Which lines in the material below contain the word "agent"? Gather each one in full.
───── Records shown
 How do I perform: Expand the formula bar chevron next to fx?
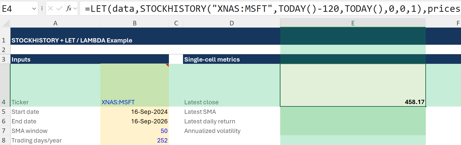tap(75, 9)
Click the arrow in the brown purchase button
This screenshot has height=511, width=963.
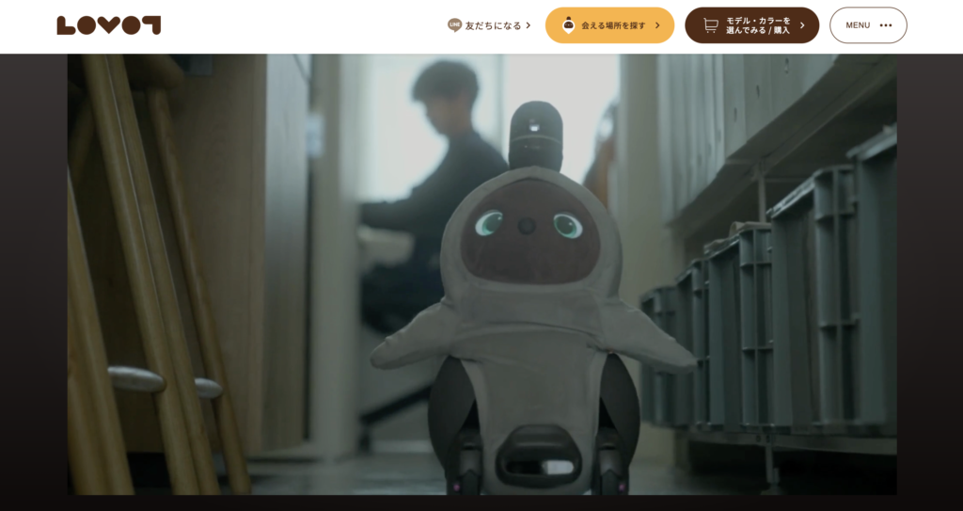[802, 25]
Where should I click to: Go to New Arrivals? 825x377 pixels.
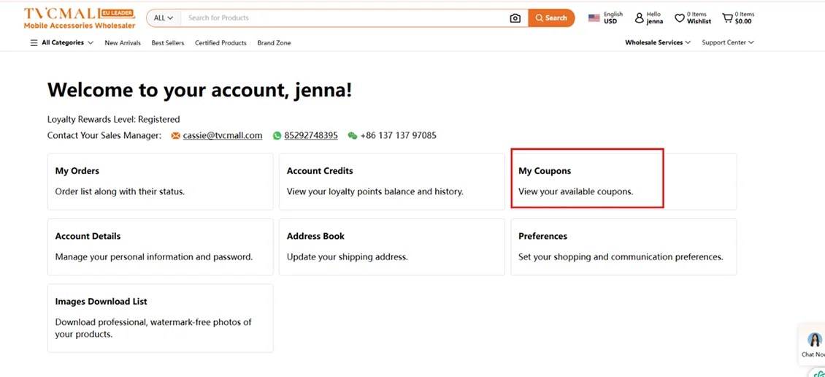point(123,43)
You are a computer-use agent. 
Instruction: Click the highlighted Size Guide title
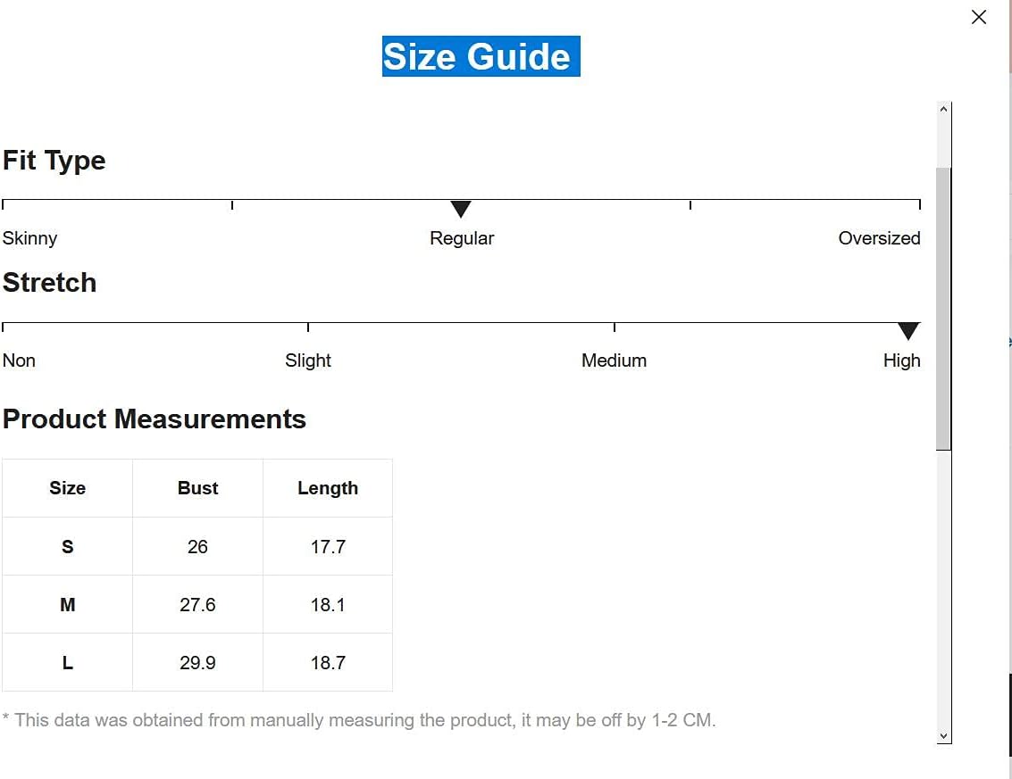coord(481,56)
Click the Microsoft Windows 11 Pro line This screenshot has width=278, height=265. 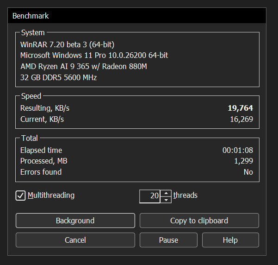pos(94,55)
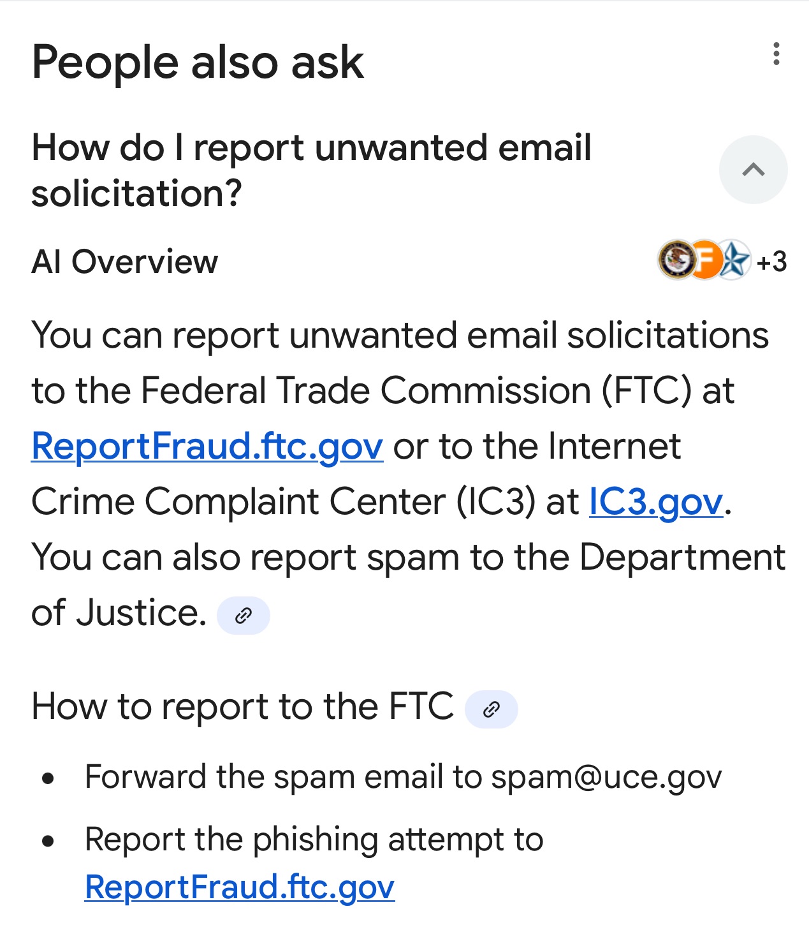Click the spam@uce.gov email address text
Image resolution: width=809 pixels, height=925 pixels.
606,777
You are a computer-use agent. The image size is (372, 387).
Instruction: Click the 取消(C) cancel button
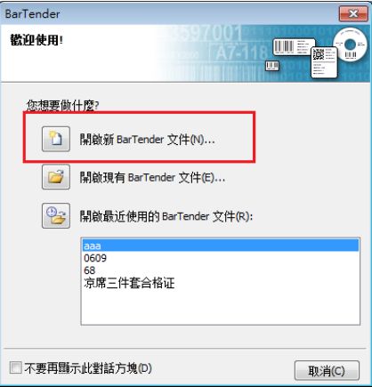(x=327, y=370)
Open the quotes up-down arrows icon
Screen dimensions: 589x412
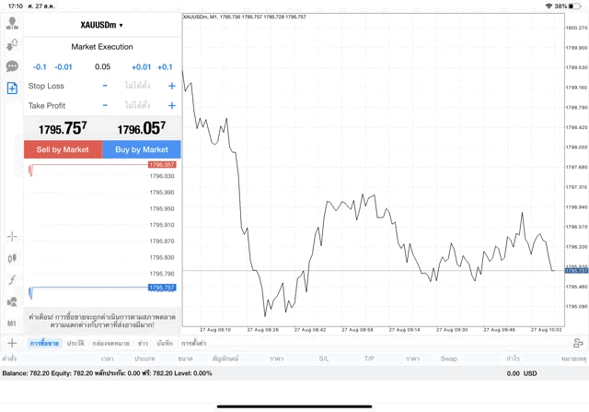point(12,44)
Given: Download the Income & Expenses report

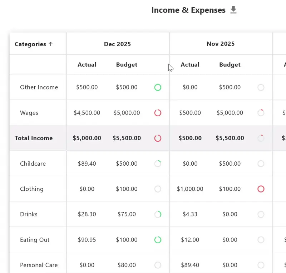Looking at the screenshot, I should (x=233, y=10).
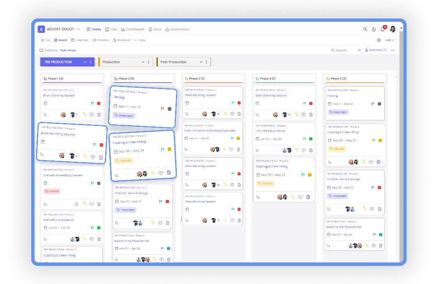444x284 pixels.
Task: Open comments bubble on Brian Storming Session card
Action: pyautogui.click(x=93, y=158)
──────────
Complete response
You are a computer-use agent. 
You are a computer-use agent. The image size is (372, 387).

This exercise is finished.